Não se regressa à normalidade. A normalidade é o presente repetido a dois tempos. Mesmo que não vá ficar tudo bem, salvou-nos já o pessimismo propagado por todas as partes: tudo será melhor agora, depois de termos antevisto o pior.

Uma antiga canção medieval portuguesa ilustra bem a nossa condição:

“Convén-me viver
trist’ e mui penado,
pois desamparado
vivo todavia”
Garci Fernández de Gerena

A atitude aqui manifestada contrasta com aquele optimismo insuportável que se vinha entranhando por todos os cantos. O homem ocidental carrega uma herança histórica por vezes filosófica, outras vezes religiosa, de um profundo aguardar utópico. A noção de esperança é, aliás, expectável nas apreciações do comum homem democrático. Estamos neste momento a colher os benignos frutos de um fortificado pessimismo. E é esta mesma nuvem escurecida que nos impede de antevermos um futuro próximo envolto em prosperidade, protegendo-nos ao limitar a perniciosa esperança sem freio.
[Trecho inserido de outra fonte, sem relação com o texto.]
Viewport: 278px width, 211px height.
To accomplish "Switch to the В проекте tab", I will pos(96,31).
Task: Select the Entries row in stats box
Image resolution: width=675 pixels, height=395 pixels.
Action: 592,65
Temos variegados exemplos no resto do mundo que contrastam com o caminho enunciado, não carecendo de enunciação: os seus resultados estão à vista. E há mesmo pontos positivos nesta nova normalidade, ora veja-se: é possível observar a infinidade de padrões do mais recente acessório de vestuário facial, bem como as tão imaginativas formas de protecção: do queixo às orelhas, do bolso da camisa a substituto de terço naquele monopólio que é o espelho interior do automóvel. Há mais espaço, e em momento algum estiveram tão limpos os locais sociais, como o próprio público que os frequenta.
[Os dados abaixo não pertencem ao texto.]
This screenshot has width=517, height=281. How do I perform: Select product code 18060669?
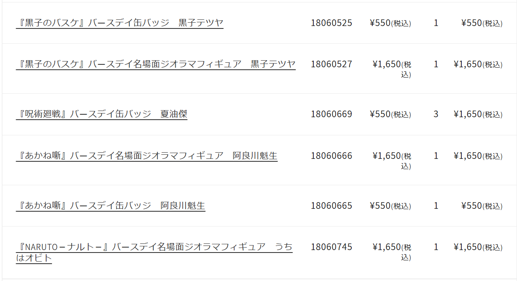coord(331,114)
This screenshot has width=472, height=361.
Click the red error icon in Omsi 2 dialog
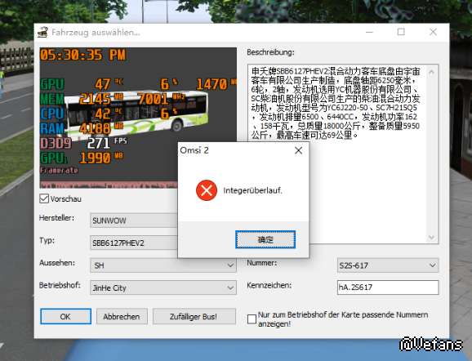pyautogui.click(x=207, y=190)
Por entre muita leviandade, sofremos, é certo. É este mesmo sofrimento, esta dor, o grande estímulo por um ardor de viver. Tal qual afirmou Schopenhauer, vários antes dele, e menos depois dele, só encontramos positividade na dor. Só a dor faz ressuscitar a tão banal, a tão desprezada normalidade, a partir do desejo. Nada será como dantes. Mas nunca coisa alguma pôde ser como de antes. Somos sempre o agora, em busca de um depois: mais livre, mais livre de dor.